O surgimento da AI precisará de, pelo menos, 300 anos de trabalho duro e muito dinheiro. Felizmente, depois de quase meio século de evolução dirigida, o CyC já atingiu um estágio de desenvolvimento suficiente para ser útil ao sistema proposto por Dr. Steve Lin para o St. Michael's Hospital, como já está sendo útil para produzir as drogas da Glaxo e projetar cirurgias cardíacas da Cleveland Clinic.

Aqui ocorreu um fenômeno social interessante. As pessoas esperavam que pequenos programas, escritos em Python ou em outra linguagem da moda, aprendessem a fazer diagnósticos médicos  e  investimentos. Há até gente que teme perder seus empregos para essa paródia de inteligência. O perigo, porém, é outro.
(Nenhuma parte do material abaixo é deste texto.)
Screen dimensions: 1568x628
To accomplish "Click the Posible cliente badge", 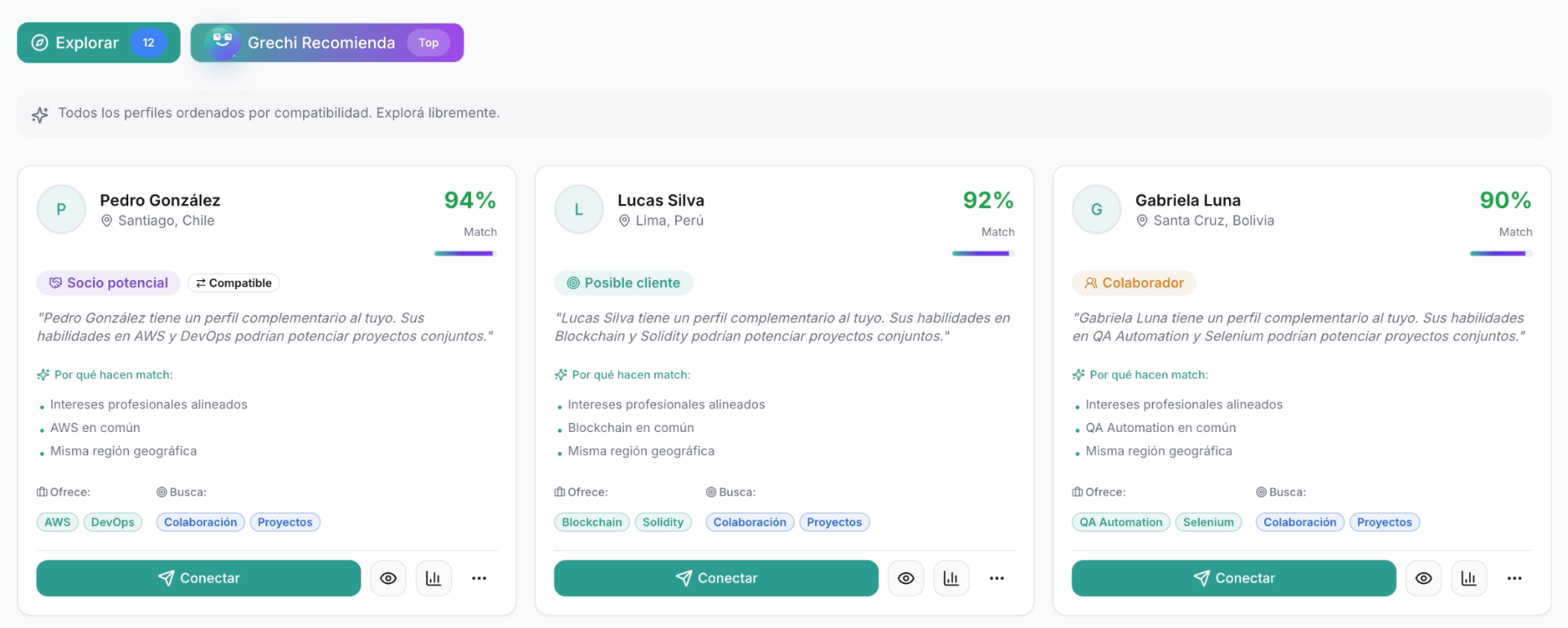I will coord(624,283).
Empresas começaram a usar essa "falsa" AI para, de fato, substituir médicos e analistas financeiros, mas não por algo mais eficaz do que os profissionais humanos, mas por diagnósticos errados e orientações falhas. Isso está causando mortes, prejuízos e muito sofrimento. A falsa AI, muitas vezes, recusa-se a pagar cirurgias para segurados sem qualquer explicação razoável, enquanto recusa empréstimos de gente honrada e faz acusações falsas para trabalhadores honestos. Há também casos de acidentes aéreos devido a erros dessa falsa AI.
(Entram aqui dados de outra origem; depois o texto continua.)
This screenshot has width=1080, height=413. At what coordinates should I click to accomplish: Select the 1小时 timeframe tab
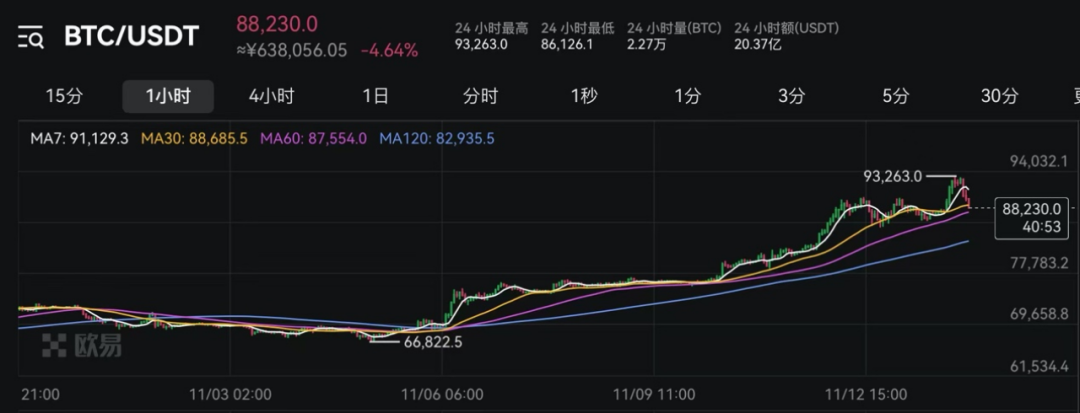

Três mulheres estudaram esse problema. Sugiro que o leitor consulte os seguintes livros, se quiserem saber mais sobre o assunto:

  • "Weapons of Math Destruction", de Cathy O'Neil
  • "Artificial Unintelligence", de Meredith Broussard
  • "Digital Woes", de Lauren Ruth Wiener

Já que estou recomendando livros, sugiro que leiam também "The Turing Option", de Marvin Minski e Harry Hausen. O jovem pesquisador Brian Delaney, que trabalhava com AI, é vítima de um atentado e tem parte do cérebro destruído por um tiro. A neurocirurgiã Erin Snaresbrook reconstrói a parte do cérebro danificado de Brian com os neurônios artificiais que ele mesmo tinha desenvolvido. Uma metáfora para a tese de que a AI é um complemento, não um substituto, para a inteligência humana.

A mente humana

Marvin Minski me contou uma história sobre sua filha Margaret Minski, professora no MIT, que aparentemente nem mesmo Margaret se lembra. A história mostra que a inteligência não pode ser explicada com certo ou errado, sim ou não, ganhou ou perdeu e verdadeiro ou falso. Marvin estava jogando xadrez com Margaret, quando a menina cometeu um erro. O pai indicou o erro e pediu à filha que corrigisse o movimento. Margaret se recusou a fazer a correção. Marvin, paciente, explicou-lhe que, se fizesse a correção indicada por ele, ganharia o jogo. "Eu não quero ganhar," retrucou Margaret, "quero continuar jogando".